Your response should be the complete set of records, reproduced exactly.
Start of DATASET EXTRACT
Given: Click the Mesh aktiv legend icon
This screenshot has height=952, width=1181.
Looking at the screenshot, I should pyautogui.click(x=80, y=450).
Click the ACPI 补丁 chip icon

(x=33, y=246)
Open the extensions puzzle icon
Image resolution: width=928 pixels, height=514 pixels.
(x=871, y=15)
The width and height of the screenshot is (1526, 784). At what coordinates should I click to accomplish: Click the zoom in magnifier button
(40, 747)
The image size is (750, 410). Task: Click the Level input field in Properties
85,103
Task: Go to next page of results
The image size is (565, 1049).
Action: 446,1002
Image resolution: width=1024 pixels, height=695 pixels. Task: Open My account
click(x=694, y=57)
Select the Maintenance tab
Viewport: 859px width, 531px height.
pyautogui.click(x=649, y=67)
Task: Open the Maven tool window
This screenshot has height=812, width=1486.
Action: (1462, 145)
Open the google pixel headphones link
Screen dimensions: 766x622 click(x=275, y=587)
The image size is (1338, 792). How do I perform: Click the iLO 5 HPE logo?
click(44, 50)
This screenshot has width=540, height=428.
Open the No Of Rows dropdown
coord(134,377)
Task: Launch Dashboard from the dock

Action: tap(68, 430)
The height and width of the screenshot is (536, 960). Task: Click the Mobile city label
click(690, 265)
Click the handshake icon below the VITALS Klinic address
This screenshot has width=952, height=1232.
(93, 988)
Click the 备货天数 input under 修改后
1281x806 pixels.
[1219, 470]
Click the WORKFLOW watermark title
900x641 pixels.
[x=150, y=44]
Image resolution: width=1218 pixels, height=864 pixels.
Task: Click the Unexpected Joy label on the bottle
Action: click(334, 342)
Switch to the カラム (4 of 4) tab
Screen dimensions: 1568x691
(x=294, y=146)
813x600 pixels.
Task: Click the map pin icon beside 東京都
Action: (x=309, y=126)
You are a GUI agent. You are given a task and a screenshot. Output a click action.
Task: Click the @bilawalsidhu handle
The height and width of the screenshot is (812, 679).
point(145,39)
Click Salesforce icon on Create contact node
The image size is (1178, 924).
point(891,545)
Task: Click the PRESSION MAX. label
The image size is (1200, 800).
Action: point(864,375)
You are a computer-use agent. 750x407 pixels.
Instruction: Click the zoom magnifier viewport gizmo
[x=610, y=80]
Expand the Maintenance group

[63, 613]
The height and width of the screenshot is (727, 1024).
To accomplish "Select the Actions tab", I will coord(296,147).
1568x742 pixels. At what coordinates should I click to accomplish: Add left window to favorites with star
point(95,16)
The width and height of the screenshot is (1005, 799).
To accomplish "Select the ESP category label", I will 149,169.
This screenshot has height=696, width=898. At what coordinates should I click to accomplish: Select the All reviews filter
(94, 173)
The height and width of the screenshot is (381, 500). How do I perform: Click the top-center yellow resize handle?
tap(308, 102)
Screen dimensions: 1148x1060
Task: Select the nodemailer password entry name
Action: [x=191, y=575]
End of DATASET EXTRACT
(SOLUTION TO THE EXERCISE)
Given: Click the Mesh aktiv legend icon
This screenshot has height=952, width=1181.
Looking at the screenshot, I should pyautogui.click(x=80, y=450).
Click the ACPI 补丁 chip icon

(x=33, y=246)
Open the extensions puzzle icon
Image resolution: width=928 pixels, height=514 pixels.
(x=871, y=15)
The width and height of the screenshot is (1526, 784). At what coordinates should I click to accomplish: Click the zoom in magnifier button
(40, 747)
The image size is (750, 410). Task: Click the Level input field in Properties
85,103
Task: Go to next page of results
The image size is (565, 1049).
Action: 446,1002
Image resolution: width=1024 pixels, height=695 pixels. Task: Open My account
click(x=694, y=57)
Select the Maintenance tab
Viewport: 859px width, 531px height.
pyautogui.click(x=649, y=67)
Task: Open the Maven tool window
This screenshot has height=812, width=1486.
Action: (1462, 145)
Open the google pixel headphones link
Screen dimensions: 766x622 click(x=275, y=587)
The image size is (1338, 792). How do I perform: Click the iLO 5 HPE logo?
click(44, 50)
This screenshot has width=540, height=428.
Open the No Of Rows dropdown
coord(134,377)
Task: Launch Dashboard from the dock

Action: tap(68, 430)
The height and width of the screenshot is (536, 960). Task: Click the Mobile city label
click(690, 265)
Click the handshake icon below the VITALS Klinic address
This screenshot has width=952, height=1232.
(93, 988)
Click the 备货天数 input under 修改后
1281x806 pixels.
[1219, 470]
Click the WORKFLOW watermark title
900x641 pixels.
[x=150, y=44]
Image resolution: width=1218 pixels, height=864 pixels.
Task: Click the Unexpected Joy label on the bottle
Action: click(334, 342)
Switch to the カラム (4 of 4) tab
Screen dimensions: 1568x691
(x=294, y=146)
813x600 pixels.
Task: Click the map pin icon beside 東京都
Action: (x=309, y=126)
You are a GUI agent. You are given a task and a screenshot. Output a click action.
Task: Click the @bilawalsidhu handle
The height and width of the screenshot is (812, 679).
point(145,39)
Click Salesforce icon on Create contact node
The image size is (1178, 924).
point(891,545)
Task: Click the PRESSION MAX. label
The image size is (1200, 800).
Action: point(864,375)
You are a computer-use agent. 750x407 pixels.
Instruction: Click the zoom magnifier viewport gizmo
[x=610, y=80]
Expand the Maintenance group

[63, 613]
The height and width of the screenshot is (727, 1024).
To accomplish "Select the Actions tab", I will coord(296,147).
1568x742 pixels. At what coordinates should I click to accomplish: Add left window to favorites with star
point(95,16)
The width and height of the screenshot is (1005, 799).
To accomplish "Select the ESP category label", I will 149,169.
This screenshot has height=696, width=898. At what coordinates should I click to accomplish: Select the All reviews filter
(94, 173)
The height and width of the screenshot is (381, 500). How do I perform: Click the top-center yellow resize handle?
tap(308, 102)
Screen dimensions: 1148x1060
Task: Select the nodemailer password entry name
Action: [x=191, y=575]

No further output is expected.